> [Working data]
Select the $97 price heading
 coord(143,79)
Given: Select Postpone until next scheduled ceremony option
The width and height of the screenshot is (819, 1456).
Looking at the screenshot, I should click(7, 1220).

> [Problem to solve]
For each entry above, please make an exact copy.

> [Solution below]
Select the $97 price heading
 coord(143,79)
Given: Select Postpone until next scheduled ceremony option
The width and height of the screenshot is (819, 1456).
Looking at the screenshot, I should click(7, 1220).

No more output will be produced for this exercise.